[Stored records]
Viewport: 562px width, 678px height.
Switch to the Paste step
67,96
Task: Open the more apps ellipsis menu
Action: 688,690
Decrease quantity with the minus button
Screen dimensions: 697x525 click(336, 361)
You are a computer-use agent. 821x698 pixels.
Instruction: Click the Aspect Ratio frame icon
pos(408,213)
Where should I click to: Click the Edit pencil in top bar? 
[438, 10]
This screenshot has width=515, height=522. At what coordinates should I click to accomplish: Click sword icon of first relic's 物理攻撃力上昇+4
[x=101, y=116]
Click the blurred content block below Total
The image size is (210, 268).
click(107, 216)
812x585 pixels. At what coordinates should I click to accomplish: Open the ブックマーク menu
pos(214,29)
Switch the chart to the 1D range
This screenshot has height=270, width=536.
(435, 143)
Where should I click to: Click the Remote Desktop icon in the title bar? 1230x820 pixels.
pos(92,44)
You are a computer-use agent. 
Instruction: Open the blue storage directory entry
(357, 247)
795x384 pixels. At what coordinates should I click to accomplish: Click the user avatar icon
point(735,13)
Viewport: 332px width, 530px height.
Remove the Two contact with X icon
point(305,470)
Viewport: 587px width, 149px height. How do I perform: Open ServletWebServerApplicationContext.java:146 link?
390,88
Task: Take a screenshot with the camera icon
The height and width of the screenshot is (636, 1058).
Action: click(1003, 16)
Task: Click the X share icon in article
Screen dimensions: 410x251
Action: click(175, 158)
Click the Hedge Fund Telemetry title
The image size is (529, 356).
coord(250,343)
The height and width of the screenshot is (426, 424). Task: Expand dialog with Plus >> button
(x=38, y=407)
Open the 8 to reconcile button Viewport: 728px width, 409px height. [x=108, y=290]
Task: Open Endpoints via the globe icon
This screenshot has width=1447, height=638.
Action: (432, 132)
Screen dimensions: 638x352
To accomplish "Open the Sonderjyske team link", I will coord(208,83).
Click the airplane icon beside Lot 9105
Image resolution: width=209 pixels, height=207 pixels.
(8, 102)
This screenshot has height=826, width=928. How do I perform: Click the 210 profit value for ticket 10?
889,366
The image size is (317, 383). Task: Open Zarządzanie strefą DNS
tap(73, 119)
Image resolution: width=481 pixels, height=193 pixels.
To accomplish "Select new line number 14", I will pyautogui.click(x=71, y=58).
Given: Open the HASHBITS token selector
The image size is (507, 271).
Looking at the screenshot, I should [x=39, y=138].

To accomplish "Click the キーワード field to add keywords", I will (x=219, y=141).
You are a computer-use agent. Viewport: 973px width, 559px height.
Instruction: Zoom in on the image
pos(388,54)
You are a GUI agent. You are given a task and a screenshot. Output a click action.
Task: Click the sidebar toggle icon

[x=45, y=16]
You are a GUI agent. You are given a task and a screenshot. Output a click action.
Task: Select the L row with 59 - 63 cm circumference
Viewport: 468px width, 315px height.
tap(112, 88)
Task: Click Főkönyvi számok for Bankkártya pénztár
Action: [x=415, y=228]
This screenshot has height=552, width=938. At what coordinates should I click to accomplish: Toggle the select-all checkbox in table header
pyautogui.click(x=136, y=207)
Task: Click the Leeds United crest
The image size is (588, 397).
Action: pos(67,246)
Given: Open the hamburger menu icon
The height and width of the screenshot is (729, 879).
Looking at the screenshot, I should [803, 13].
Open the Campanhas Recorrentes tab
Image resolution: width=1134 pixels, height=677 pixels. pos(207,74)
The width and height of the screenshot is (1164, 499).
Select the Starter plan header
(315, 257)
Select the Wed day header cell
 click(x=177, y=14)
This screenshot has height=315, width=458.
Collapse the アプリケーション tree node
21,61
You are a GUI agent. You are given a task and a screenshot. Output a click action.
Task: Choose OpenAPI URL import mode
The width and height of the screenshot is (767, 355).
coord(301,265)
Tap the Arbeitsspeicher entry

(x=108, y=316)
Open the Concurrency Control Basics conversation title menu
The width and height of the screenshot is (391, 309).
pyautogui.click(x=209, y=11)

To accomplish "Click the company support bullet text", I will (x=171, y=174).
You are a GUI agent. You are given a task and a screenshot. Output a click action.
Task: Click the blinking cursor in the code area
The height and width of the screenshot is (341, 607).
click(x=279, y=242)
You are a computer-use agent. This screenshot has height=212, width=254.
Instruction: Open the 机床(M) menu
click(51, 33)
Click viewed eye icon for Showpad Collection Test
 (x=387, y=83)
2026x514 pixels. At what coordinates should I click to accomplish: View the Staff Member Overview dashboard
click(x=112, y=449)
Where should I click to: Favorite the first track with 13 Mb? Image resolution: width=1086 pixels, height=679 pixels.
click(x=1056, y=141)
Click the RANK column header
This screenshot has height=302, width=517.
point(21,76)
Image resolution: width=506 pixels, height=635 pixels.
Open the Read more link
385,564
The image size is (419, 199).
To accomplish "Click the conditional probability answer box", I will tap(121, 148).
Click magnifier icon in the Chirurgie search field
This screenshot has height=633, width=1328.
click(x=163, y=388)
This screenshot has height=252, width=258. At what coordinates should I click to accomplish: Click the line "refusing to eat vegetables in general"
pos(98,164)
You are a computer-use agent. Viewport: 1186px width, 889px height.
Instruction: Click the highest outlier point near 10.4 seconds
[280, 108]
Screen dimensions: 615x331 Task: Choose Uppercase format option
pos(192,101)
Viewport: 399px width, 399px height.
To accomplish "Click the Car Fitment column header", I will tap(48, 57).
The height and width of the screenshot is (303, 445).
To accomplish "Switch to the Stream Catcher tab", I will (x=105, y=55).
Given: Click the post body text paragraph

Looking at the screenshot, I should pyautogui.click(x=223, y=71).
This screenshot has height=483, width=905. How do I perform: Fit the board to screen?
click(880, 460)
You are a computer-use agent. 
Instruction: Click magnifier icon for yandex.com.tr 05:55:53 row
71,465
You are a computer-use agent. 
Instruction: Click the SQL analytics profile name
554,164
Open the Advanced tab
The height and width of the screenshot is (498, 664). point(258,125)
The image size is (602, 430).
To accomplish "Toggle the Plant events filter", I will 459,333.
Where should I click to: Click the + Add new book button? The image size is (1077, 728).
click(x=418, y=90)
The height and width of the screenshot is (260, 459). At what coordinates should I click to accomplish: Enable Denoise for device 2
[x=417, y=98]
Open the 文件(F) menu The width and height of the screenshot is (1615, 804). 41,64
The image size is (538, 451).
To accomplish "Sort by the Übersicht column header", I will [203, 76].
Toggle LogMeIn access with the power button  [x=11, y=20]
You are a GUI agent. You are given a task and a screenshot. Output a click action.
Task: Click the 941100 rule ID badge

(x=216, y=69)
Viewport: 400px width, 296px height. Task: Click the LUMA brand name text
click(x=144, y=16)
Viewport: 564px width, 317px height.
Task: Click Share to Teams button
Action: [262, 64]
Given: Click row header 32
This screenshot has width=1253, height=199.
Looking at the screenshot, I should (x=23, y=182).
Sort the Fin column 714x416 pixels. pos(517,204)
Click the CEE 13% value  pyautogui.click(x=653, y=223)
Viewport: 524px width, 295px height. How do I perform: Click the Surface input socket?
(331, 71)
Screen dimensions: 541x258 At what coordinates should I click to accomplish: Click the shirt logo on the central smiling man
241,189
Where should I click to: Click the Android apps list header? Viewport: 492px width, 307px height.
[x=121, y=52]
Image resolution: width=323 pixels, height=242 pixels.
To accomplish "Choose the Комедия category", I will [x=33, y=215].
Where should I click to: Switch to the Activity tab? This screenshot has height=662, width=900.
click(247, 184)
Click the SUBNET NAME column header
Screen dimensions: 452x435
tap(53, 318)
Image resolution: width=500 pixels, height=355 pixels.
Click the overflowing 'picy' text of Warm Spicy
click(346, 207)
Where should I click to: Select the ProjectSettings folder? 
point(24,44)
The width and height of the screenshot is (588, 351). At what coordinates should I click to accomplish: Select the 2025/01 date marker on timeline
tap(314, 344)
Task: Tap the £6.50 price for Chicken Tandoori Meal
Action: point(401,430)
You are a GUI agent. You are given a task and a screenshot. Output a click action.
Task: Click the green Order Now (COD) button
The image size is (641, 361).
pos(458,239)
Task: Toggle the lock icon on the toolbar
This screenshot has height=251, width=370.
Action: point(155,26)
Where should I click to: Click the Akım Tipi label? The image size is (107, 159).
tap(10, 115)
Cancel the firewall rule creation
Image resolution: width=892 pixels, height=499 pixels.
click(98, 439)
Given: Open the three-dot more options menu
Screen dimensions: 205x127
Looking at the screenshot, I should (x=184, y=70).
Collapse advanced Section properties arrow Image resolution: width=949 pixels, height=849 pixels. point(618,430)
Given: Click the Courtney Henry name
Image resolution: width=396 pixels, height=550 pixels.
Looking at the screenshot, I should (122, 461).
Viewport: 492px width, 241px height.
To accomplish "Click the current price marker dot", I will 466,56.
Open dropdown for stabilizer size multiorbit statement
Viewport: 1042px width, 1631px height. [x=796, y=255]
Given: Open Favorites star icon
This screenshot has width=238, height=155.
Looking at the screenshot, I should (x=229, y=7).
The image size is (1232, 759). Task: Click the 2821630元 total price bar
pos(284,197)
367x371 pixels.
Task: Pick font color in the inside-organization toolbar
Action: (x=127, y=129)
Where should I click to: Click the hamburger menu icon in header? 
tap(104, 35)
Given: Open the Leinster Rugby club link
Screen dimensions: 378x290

Task details:
All lines from the opening of the records through the line where "Task: Click the X share icon in article" occurs are to be output verbatim. No other line belongs in the answer.

Result of this exercise:
Viewport: 562px width, 678px height.
Switch to the Paste step
67,96
Task: Open the more apps ellipsis menu
Action: 688,690
Decrease quantity with the minus button
Screen dimensions: 697x525 click(336, 361)
You are a computer-use agent. 821x698 pixels.
Instruction: Click the Aspect Ratio frame icon
pos(408,213)
Where should I click to: Click the Edit pencil in top bar? 
[438, 10]
This screenshot has width=515, height=522. At what coordinates should I click to accomplish: Click sword icon of first relic's 物理攻撃力上昇+4
[x=101, y=116]
Click the blurred content block below Total
The image size is (210, 268).
click(107, 216)
812x585 pixels. At what coordinates should I click to accomplish: Open the ブックマーク menu
pos(214,29)
Switch the chart to the 1D range
This screenshot has height=270, width=536.
(435, 143)
Where should I click to: Click the Remote Desktop icon in the title bar? 1230x820 pixels.
pos(92,44)
You are a computer-use agent. 
Instruction: Open the blue storage directory entry
(357, 247)
795x384 pixels. At what coordinates should I click to accomplish: Click the user avatar icon
point(735,13)
Viewport: 332px width, 530px height.
Remove the Two contact with X icon
point(305,470)
Viewport: 587px width, 149px height. How do I perform: Open ServletWebServerApplicationContext.java:146 link?
390,88
Task: Take a screenshot with the camera icon
The height and width of the screenshot is (636, 1058).
Action: click(1003, 16)
Task: Click the X share icon in article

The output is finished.